Welcome to fracking Blackpool: the gas rush
Why fracking could prove a goldmine for the town deserted by the political parties
SET ASIDE the scare stories about earth tremors and gas coming out of the bath taps. Blackpool, for years the tourist backside of Britain, now stands on the threshold of a becoming a boom town after government experts gave the go-ahead to resume ‘fracking' - the controversial technique for extracting gas from beneath the earth.
The volume of gas that could be released as a result of fracking is so huge it is being compared by industry experts with the oil bonanza produced by the North Sea. It could lead to Britain's gas prices tumbling and provide the country with cheap energy for years to come.
According to a recent Guardian report, one industry estimate suggests that shale gas reserves in Lancashire alone could deliver £6bn of gas a year for the next three decades.
For the Victorian resort town of Blackpool, the uplift in its fortunes could be as spectacular as a push-up bra, and as exhilarating as the lift to the top of the famous tower.
Having been brought up in the rather more snooty resort of Southport, I know that Blackpool on the Fylde Coast has always been looked down upon by its neighbours as a brassy, busty show-off with bad taste - an embarrassing hang-over from a long-lost age, like a seaside postcard by Donald McGill or a kiss-me-quick hat.
The tide went out on Blackpool in the Swinging Sixties. In the 1930s, the town was the resort of choice for the millworkers of Lancashire who would flock to there in Wakes Week to ride the donkeys, go on the big dipper and catch George Formby at the tea-time show.
Then came package holidays on the Continent and most British holidaymakers turned their backs on Blackpool. The town went downhill, and downmarket. The one bright spot in the calendar for the town's restaurants and hotels was the annual party conference season at the Winter Gardens. But even the political parties stopped going.
Blackpool tried to find new business by making itself the Hen Party Capital of Britain. It wasn't pretty. Then there was a hope that the town would get permission to open a string of super casinos, to rival Las Vegas or Atlantic City. But Gordon Brown cocked it up. He gave a commission the job of deciding where the new casinos should be based and the clowns picked Manchester, which was unacceptable to everyone, and the idea was killed off.
Many restaurants and hotels have bitten the dust. A cursory glance at the estate agents' sites shows you can snap up a 12-bed hotel in the centre of Blackpool for £229,000, or a block of six self-contained holiday apartments for £224,000 close to the prestigious Queens Promenade.
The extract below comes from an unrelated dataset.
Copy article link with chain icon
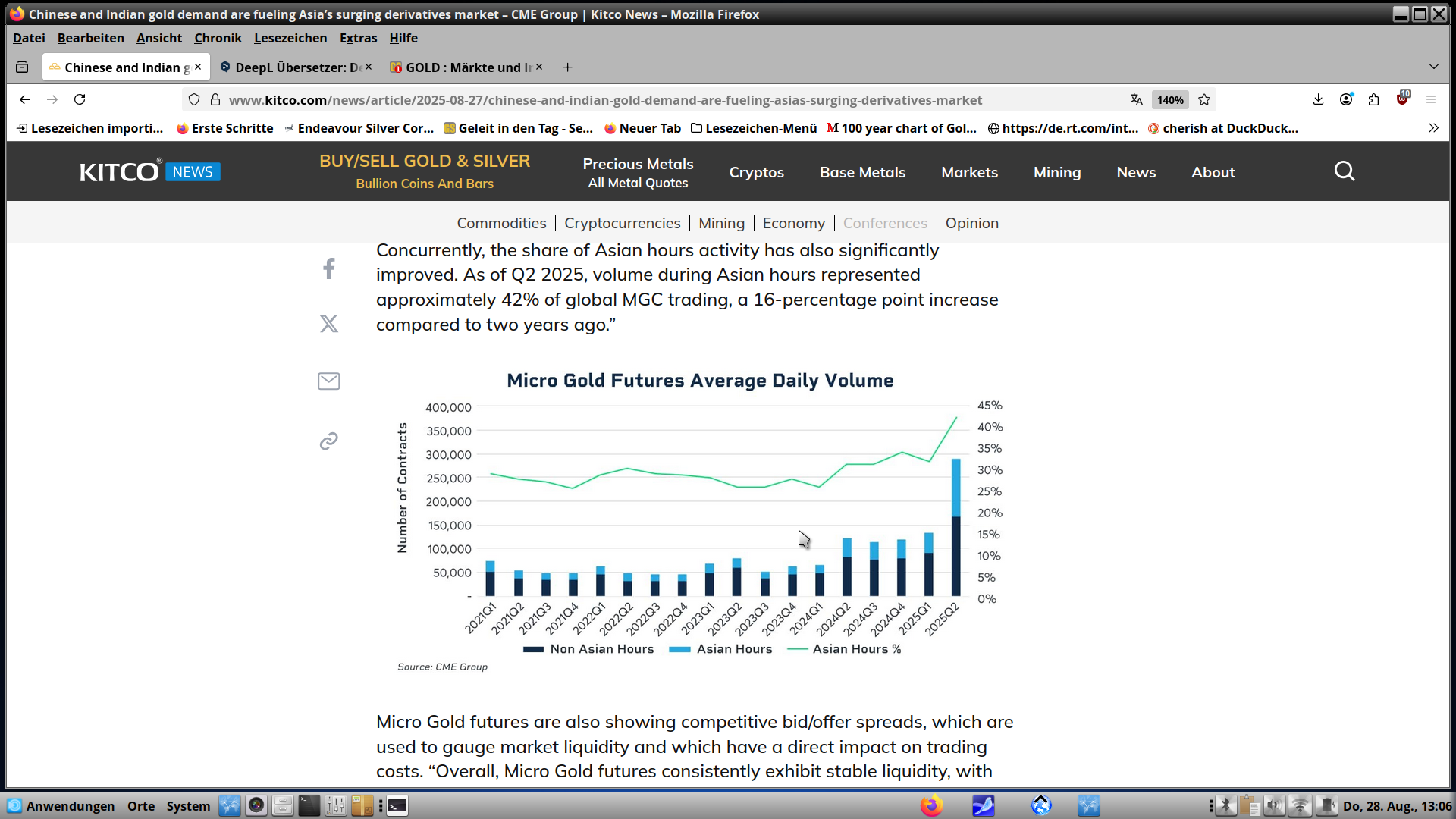The image size is (1456, 819). point(328,441)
If I had a spare half a million pounds in my back pocket, I might be inclined to invest it in a hotel chain in Blackpool and wait for the gold rush to start. If fracking has any of the impact that oil had on North Sea ports such as Dundee, there will be an influx of gas and oil engineers into the Fylde Coast all looking for beds, and entertainment at night.
The company responsible for Britain's only active shale gas drilling, Cuadrilla Resources, recently claimed a gigantic 200 trillion cubic-foot find at its site near Blackpool. The Daily Telegraph reported this would be the biggest discovery in Europe if confirmed.
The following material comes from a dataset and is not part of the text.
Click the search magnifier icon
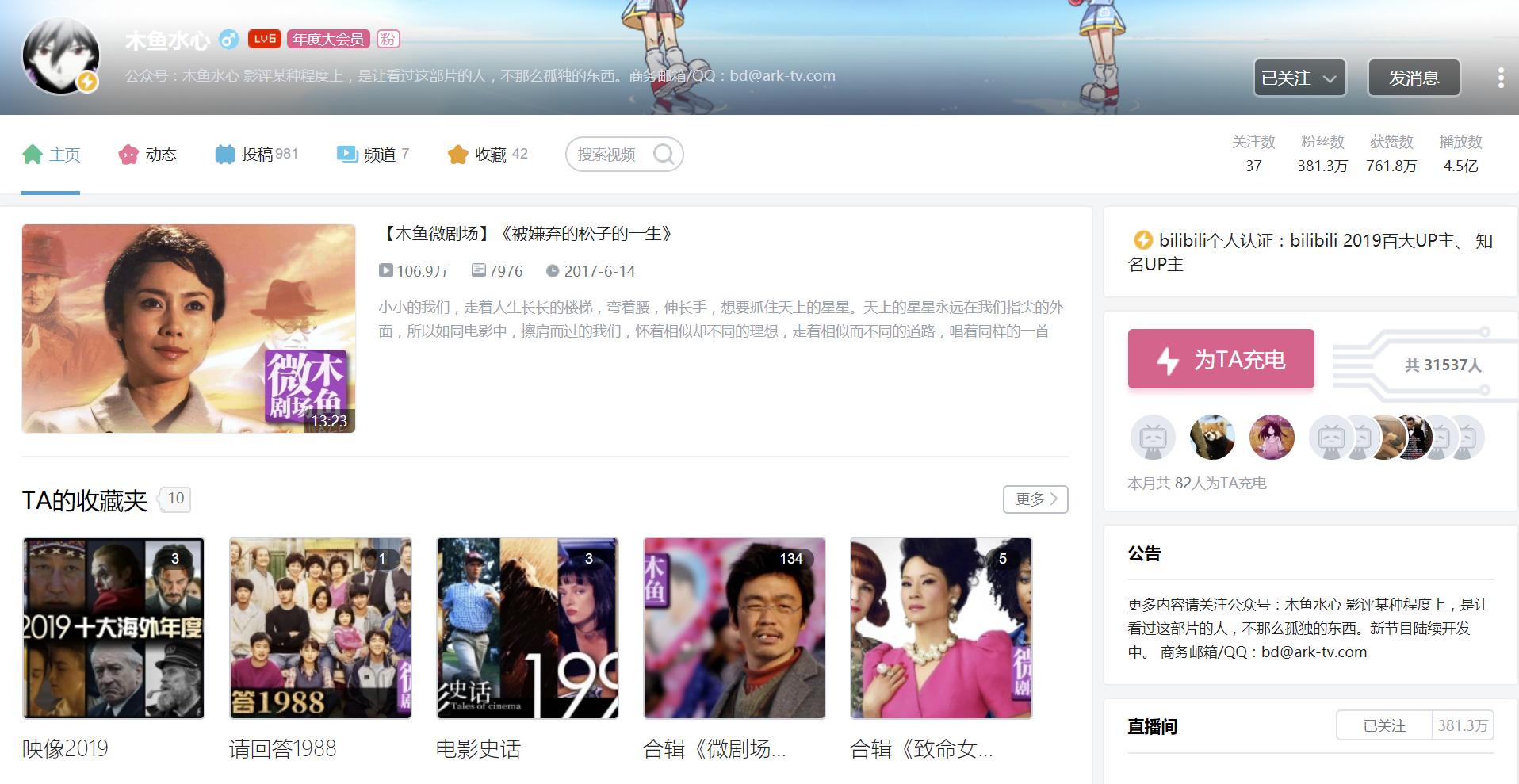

The downside of course could be the environmental impact. In America, where fracking has gone well beyond the experimental stage, the technique for blasting water at high rates to smash gas-bearing shale rocks has been linked with earth tremors and has raised fears about pollution of the water table. There has also been highly-publicised film of flames shooting out of kitchen taps from escaping gas in Pennsylvania.
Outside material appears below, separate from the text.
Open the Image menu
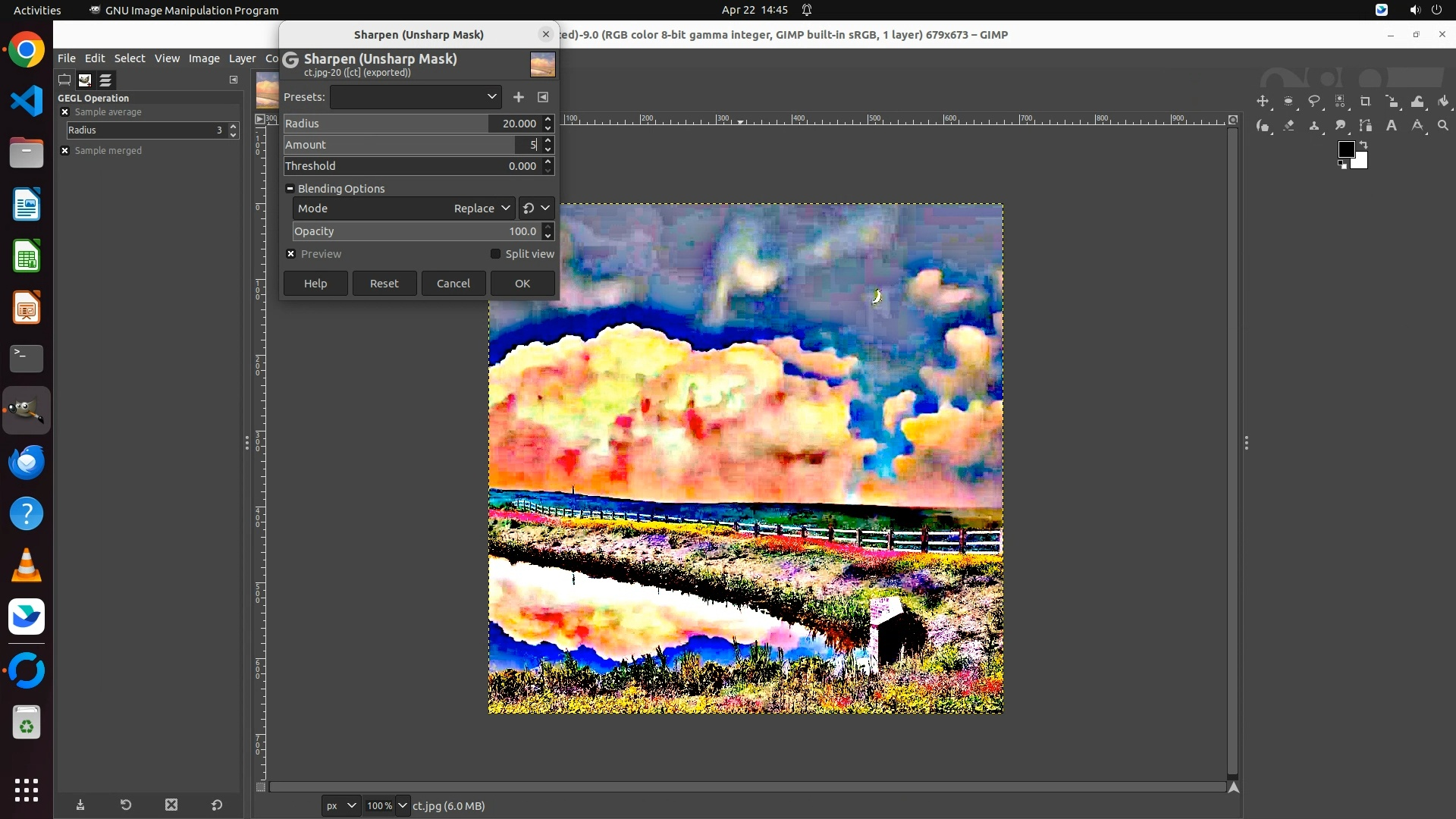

In Arkansas, Colorado, Pennsylvania and Texas there have been reports of tap water turning grey; of bathwater causing skin rashes; of farm animals sickening and dying; and of methane – the principal component of natural gas – bubbling through water supplies and occasionally exploding.
Responsibility for these incidents is invariably disowned by the companies doing the fracking.
The concerns about the water table cannot be dismissed lightly, but I suspect they won't cause too many sleepless nights in Blackpool, which has struggled for years to stop raw sewage being dumped into the sea from other polluters in Lancashire.
There was another spot of good news for Blackpool tucked away in George Osborne's much-maligned Budget that has gone largely unnoticed – there is going to be an upgrade of the rail link to Blackpool from the west coast mainline from London to Glasgow.
The lack of a decent train service to Blackpool from London was one of the reasons the big political parties turned their back on the resort. It could come just in time for the trainloads of fracking engineers, and the hangers-on who may be heading for Blackpool in the future, if the gas rush happens for real.